Créer des variétés plus résistantes

Point de fatalisme dans l’intervention du président de Limagrain, au contraire, la situation étant à ses yeux réversible sous certaines conditions. En premier lieu donner au premier maillon, celui de la production, les moyens de produire ! Et de s’adapter au changement climatique. Le secteur R&D de Limagrain est capable aujourd’hui de mettre au point de nouvelles variétés semencières plus résistantes au stress hydrique, mais « il faut dix ans pour le faire si tout va bien, a glissé Sébastien Vidal. On pourrait gagner trois ans en utilisant les NTG (nouvelles technologies génomiques) comme la mutagénèse dirigée ». Des techniques dont le seul nom fait peur, « car on n’explique pas ce que c’est, déplore le semencier. Dans un ha de blé, il y a des milliers de mutations naturelles qui se produisent tous les ans, la mutagenèse est un processus destiné à maîtriser ces mutations. »

Stockage de l’eau

Deuxième levier pour reconquérir une meilleure autonomie alimentaire, la ressource en eau. « Pas question d’accaparer l’eau pour l’usage agricole », a nuancé Sébastien Vidal, qui prône le développement du stockage de l’eau de pluie dans des réserves, voire à grandes échelles (lacs de barrage...). « Le Massif central n’est pas le château d’eau qu’on présente mais une chasse d’eau ! Les trois quarts de l’eau qui tombe partent jusqu’à la mer. Nous, on propose de la stocker, sachant que l’idée n’est pas d’irriguer 100 % des surfaces agricoles mais au moins de doubler notre capacité d’irrigation qui est aujourd’hui de 6 % des terres agricoles en France contre 22 % en Espagne », a affiché le président de Limagrain, rappelant que cet été, sans le barrage de Naussac, les Clermontois n’auraient pas eu une goutte au robinet.

Redonner du pouvoir d’achat… aux producteurs !

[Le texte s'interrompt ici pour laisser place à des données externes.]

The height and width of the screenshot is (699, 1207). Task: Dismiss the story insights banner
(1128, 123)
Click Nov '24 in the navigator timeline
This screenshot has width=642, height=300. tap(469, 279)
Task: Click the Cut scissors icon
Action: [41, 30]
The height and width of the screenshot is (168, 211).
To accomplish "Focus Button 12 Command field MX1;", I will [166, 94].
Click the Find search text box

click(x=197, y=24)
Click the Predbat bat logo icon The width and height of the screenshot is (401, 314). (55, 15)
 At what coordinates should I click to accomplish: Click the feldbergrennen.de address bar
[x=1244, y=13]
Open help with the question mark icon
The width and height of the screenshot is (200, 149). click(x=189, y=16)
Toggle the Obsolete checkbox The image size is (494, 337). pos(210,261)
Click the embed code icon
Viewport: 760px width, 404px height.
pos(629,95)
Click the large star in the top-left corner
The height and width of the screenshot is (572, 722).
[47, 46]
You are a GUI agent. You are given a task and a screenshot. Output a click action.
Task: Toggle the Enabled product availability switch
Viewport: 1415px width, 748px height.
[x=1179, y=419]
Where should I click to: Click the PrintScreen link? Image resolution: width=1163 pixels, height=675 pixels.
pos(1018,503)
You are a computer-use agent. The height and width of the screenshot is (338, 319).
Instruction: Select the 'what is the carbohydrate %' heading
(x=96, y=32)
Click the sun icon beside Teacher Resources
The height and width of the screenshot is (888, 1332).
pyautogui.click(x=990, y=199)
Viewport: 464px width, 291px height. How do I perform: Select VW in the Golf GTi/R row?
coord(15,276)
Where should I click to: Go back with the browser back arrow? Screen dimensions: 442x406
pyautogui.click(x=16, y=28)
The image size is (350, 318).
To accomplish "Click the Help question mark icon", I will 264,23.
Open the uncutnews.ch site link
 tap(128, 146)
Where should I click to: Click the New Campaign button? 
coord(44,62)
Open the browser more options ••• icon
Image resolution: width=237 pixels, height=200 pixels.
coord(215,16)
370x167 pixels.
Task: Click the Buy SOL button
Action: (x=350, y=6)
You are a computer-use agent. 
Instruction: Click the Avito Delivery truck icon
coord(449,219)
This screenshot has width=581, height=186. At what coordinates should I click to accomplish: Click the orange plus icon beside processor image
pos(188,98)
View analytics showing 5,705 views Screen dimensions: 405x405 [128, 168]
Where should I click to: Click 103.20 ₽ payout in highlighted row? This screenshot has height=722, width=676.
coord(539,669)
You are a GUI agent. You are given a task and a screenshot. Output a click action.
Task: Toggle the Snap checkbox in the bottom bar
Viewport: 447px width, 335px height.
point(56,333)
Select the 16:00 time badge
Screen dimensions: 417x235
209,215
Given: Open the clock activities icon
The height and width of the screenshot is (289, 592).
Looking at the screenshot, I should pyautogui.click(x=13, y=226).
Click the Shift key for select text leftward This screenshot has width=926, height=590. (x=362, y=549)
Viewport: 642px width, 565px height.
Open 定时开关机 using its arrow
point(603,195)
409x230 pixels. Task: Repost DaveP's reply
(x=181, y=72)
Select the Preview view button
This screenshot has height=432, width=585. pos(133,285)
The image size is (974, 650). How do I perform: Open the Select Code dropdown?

Troisième axe stratégique : la rémunération des agriculteurs. Si les lois Egalim 1 et 2 ont eu selon lui un impact positif avec la prise en compte des coûts de production, Sébastien Vidal estime qu’il faut aller encore plus loin dans les filières et la valorisation des productions. « La profession agricole a son rôle à jouer en modernisant les outils coopératifs et en allant plus loin dans les services rendus aux consommateurs », a avancé le Sébastien Vidal, regrettant par ailleurs la position de la grande distribution tricolore autoproclamée défenseur du pouvoir d’achat des Français, mais pas de celui des paysans. « Sans la souveraineté alimentaire, on serait un peuple nomade », a conclu l’agriculteur-conférencier, rappelant au passage qu’avec 800 millions de personnes qui souffrent de faim dans le monde, la souveraineté alimentaire était un enjeu national, européen mais « avant tout et surtout mondial ».